So this might be a slightly more controversial post, but I really enjoy leveraging spot instances with EKS and GKE to help reduce costs and to help just keep things a little tidier. Plus to me there is some built-in chaos testing when doing this.
Ultimately it helps to greatly control cost. The trade-off is that it will get recycled regularly but it helps to keep the costs of running a cluster lower than they would be otherwise. It is great for Dev, QA, and Staging environments that don’t necessarily need guaranteed uptime on their nodes.
According to the AWS documentation, the spot instances can save you up to 90% which can be a pretty significant chunk of savings for lower-level environments. GKE offers similar savings, but I didn’t find anything that said specifically how much.
Ultimately Netflix wrote a whole tool that operates as a Chaos Monkey and will randomly stop services. This provides almost a built-in way of doing it. It will cause pods to regularly have to reschedule and thus pull a fresh container. This means that it shows what happens when the service restarts and how easily it is able to resume what it was doing.
This does mean that if you only have a single replica then it will cause the entire service to go offline temporarily. This could be an even different test to help ensure that systems are up and working properly as intended.
Using this in Production
Ultimately i have done plenty of production deployments on spot instances without problems. If costs are a heavy concern then this can help to alleviate some of the concerns assuming that you do this wisely.
The biggest thing is to ensure that you have some replication. Doing this means that you should never be below 2 replicas of an application.
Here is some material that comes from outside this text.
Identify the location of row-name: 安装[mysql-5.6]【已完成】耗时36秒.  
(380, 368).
From here the simple solution is just to always ensure that they are scheduled on different hosts:
affinity: podAntiAffinity: requiredDuringSchedulingIgnoredDuringExecution: - labelSelector: matchExpressions: - key: app operator: In values: - app-name topologyKey: "kubernetes.io/hostname"
This ensures that they are always scheduled on different nodes and helps to ensure that they are less likely to both be taken down. GKE offers a little bit more in their docs in even being able to choose to schedule something on a spot instance or not:
affinity: nodeAffinity: requiredDuringSchedulingIgnoredDuringExecution: nodeSelectorTerms: - matchExpressions: - key: cloud.google.com/gke-spot operator: In values: - "true"
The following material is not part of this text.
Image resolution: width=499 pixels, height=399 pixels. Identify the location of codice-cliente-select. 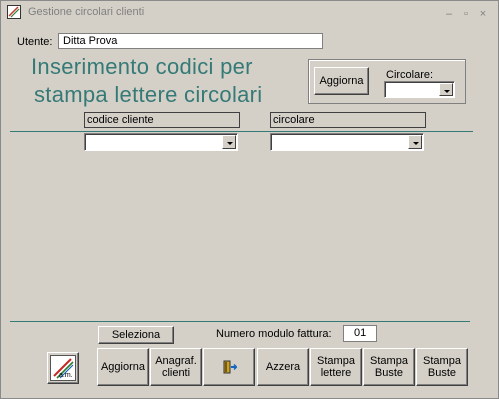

Overall I will always recommend this for Dev and QA environments. It can help keep the costs low and can help to ensure that the environment more closely matches higher levels. Doing this in production is a scary thought honestly. It could be tough and it could cause a lot of issues if you aren’t careful. However this is a way to help keep costs low and leverage something that still provides you with the same great Kubernetes service that you need.